Honda and Pittsburgh’s Astrobotic have inked a joint development agreement to explore whether Honda’s regenerative fuel cell (RFC) technology can be integrated with Astrobotic’s LunaGrid / Vertical Solar Array Technology (VSAT) to maintain continuous electricity across lunar day–night cycles. The companies will conduct illumination studies at candidate lunar south pole sites, simulate year-long solar exposure, and assess the scalability and hardware/software integration needed for their systems to work together. During daytime, the VSAT arrays would drive electrolysis to split water into hydrogen and oxygen; then at lunar night, Honda’s RFC would convert the stored hydrogen back into electricity, yielding only water as a byproduct, which cycles back into the system. The partnership aims to solve one of lunar exploration’s toughest challenges: surviving the approximately two-week lunar night and making long-duration missions feasible.
Sources: Honda News, Autoweek
Key Takeaways
– Honda’s regenerative fuel cell offers a closed-loop energy cycle in which water is split during lunar day and then remade during lunar night, enabling continuous power without consumable inputs.

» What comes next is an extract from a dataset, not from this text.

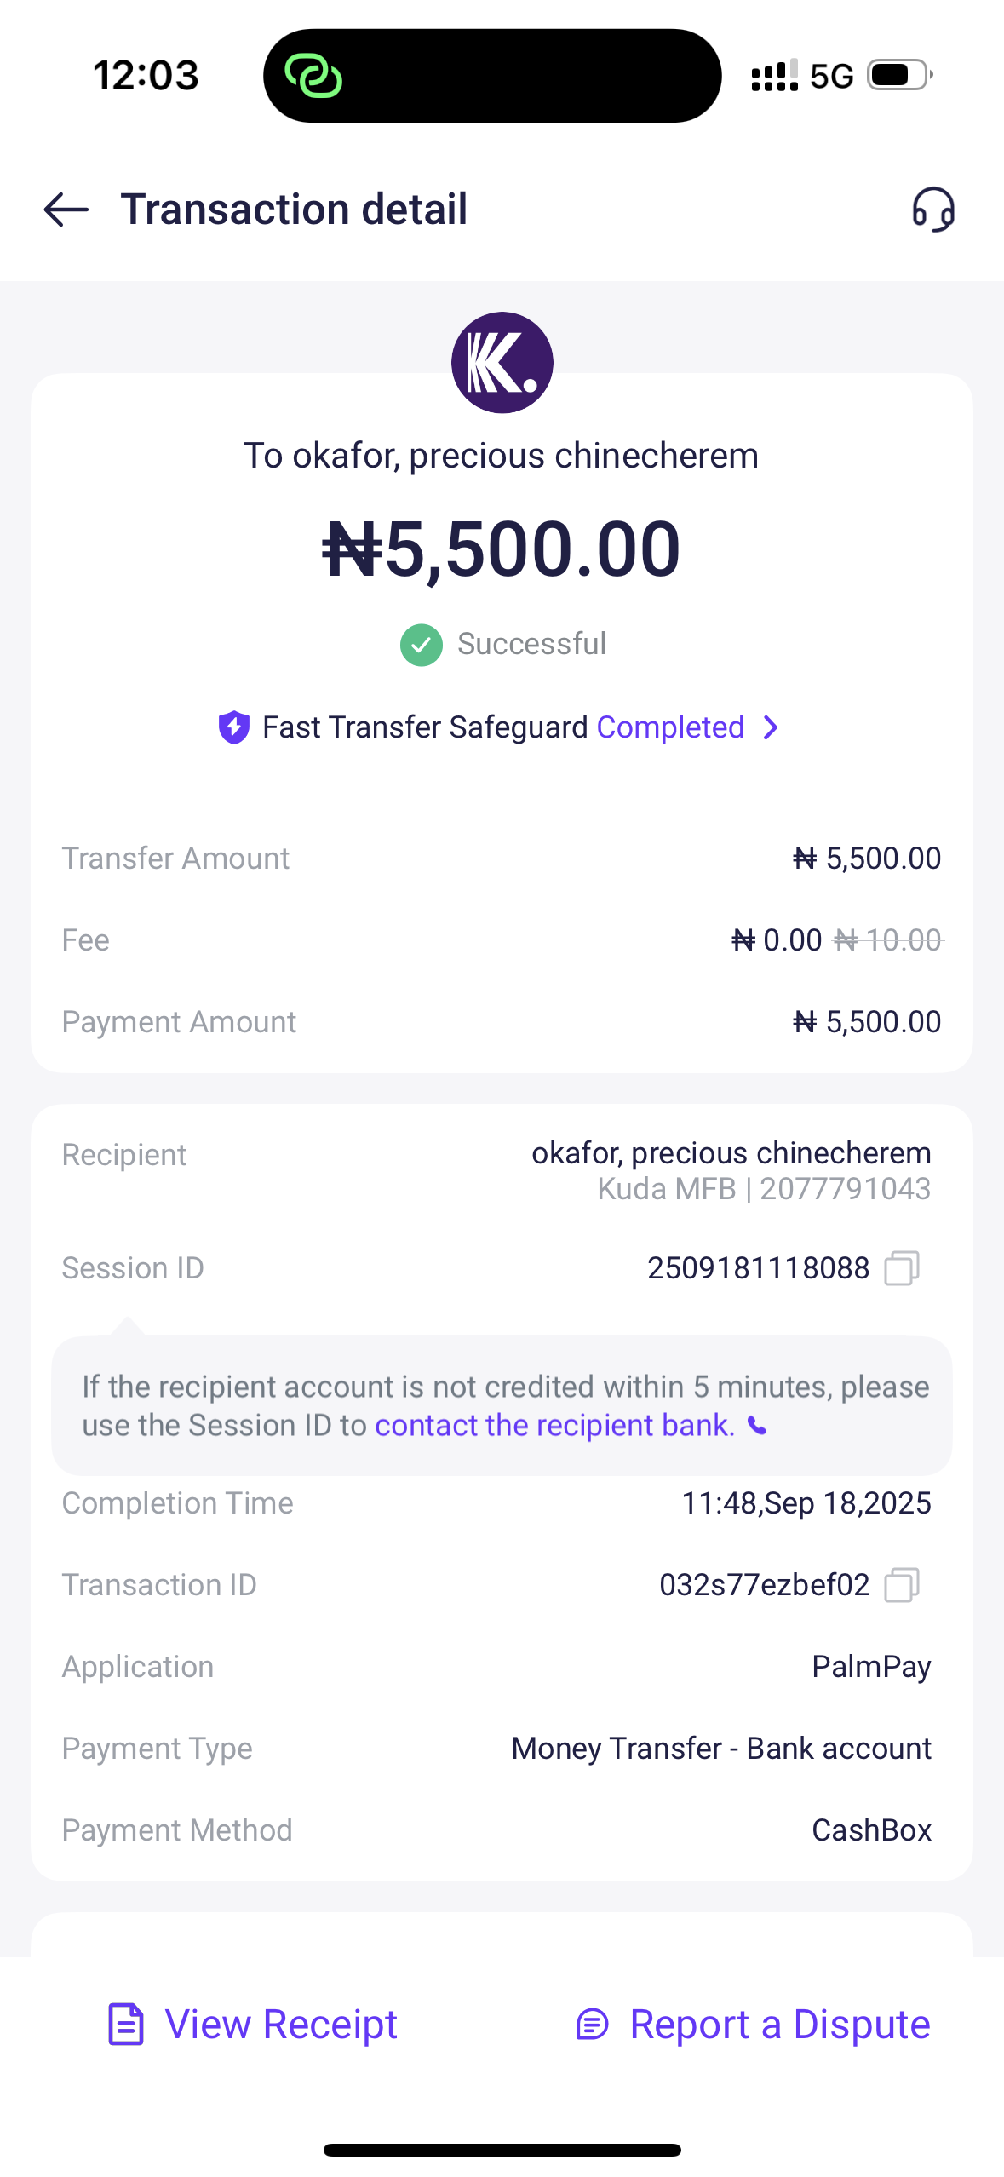
Task: Tap the back arrow icon
Action: click(66, 210)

– Astrobotic’s VSAT and LunaGrid systems provide the solar capture and infrastructure backbone; combining both solutions is central to meeting power demand across the Moon’s long nights.
– The feasibility study will validate the design’s scalability, integration of hardware/software, and site-specific illumination modeling—critical prerequisites before deployment in crewed or robotic missions.
In-Depth
One of the biggest headaches for sustained lunar operations is the brutal, weeks-long lunar night. On the Moon, you get roughly two Earth weeks of daylight followed by two weeks of darkness. During that dark stretch, solar panels go dead, temperatures plummet, and systems go offline. For any serious human or robotic presence, sorting out how to keep the lights on—and the systems alive—through those long nights is nonnegotiable.
Enter Honda and Astrobotic’s new joint development agreement, which tackles this challenge head on. Astrobotic brings its LunaGrid concept and its Vertical Solar Array Technology (VSAT) to the table—deployable, sun-tracking solar panels that, during the lunar day, harvest sunlight efficiently. Honda brings a regenerative fuel cell (RFC) system that turns that collected energy into storable hydrogen via electrolysis, then later recombines hydrogen with oxygen to generate electricity when sunlight is gone—leaving only water as a byproduct. That water is then recycled back through electrolysis, completing a closed-loop cycle.
In practical terms, during the lunar day, VSAT arrays power the electrolysis process, splitting water into hydrogen and oxygen and storing that hydrogen. Then, during the night, the stored hydrogen is run through fuel cells to generate electricity on demand. The only product is water, which gets recycled and fed back into the cycle. The elegance of this design is that it doesn’t rely on expendable fuel or batteries whose capacity degrades massively over extended cold and dark periods.
The immediate goal is a feasibility study. The two companies will run “illumination studies” to see how much sunlight various lunar south pole candidate sites receive over a full year. That helps them understand how much energy they can generate, how much hydrogen storage is needed, and which power demands they can meet. They’ll also test scalability: Can RFC units be scaled up or used modularly? Can they reliably integrate with VSAT hardware and software? These are crucial questions if this is ever to power lunar habitats, research stations, or even commercial operations.
Another interesting dimension: Honda sees crossovers between this lunar technology and its terrestrial ambitions, especially around hydrogen systems and energy resilience. Building hardware that survives harsh lunar extremes might well benefit clean energy solutions on Earth.
If all goes well, this hybrid solution could enable continuous operations on the Moon—robots, instruments, habitats—without shutting down during the darkness. That capability would mark a big step toward a sustainable lunar infrastructure, and tangibly advance ambitions of a long-term human presence on the Moon.